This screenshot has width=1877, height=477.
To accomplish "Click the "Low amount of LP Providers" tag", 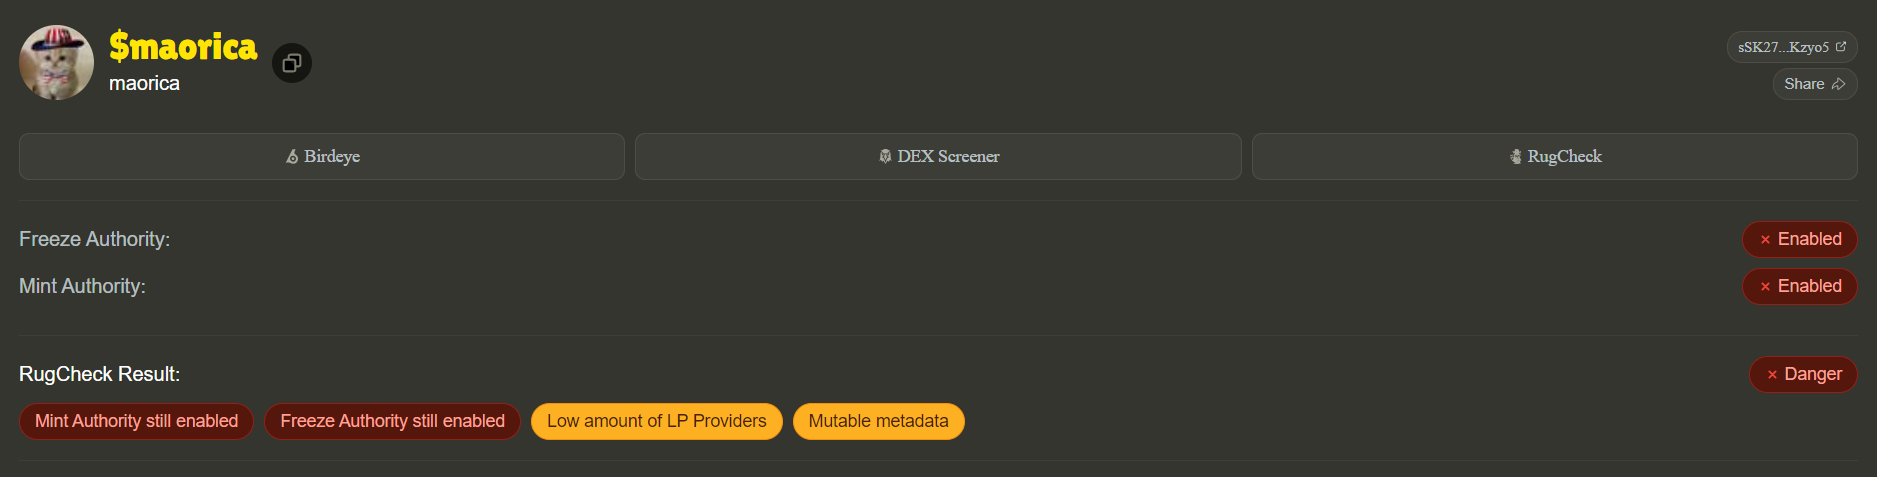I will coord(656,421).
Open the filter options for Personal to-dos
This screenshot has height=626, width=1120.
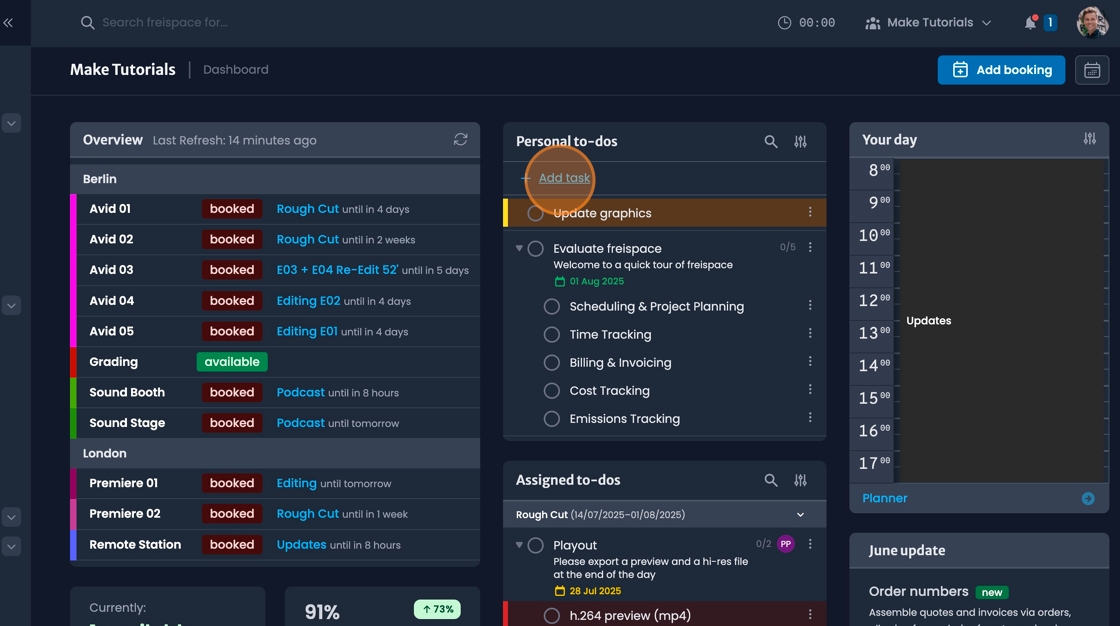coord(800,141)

:::

== EXERCISE ==
What is needed is an exact copy of the lines from the one containing "Open the filter options for Personal to-dos" through the last line of the records, with every picture left out.

== EXERCISE SOLUTION ==
Open the filter options for Personal to-dos
This screenshot has height=626, width=1120.
coord(800,141)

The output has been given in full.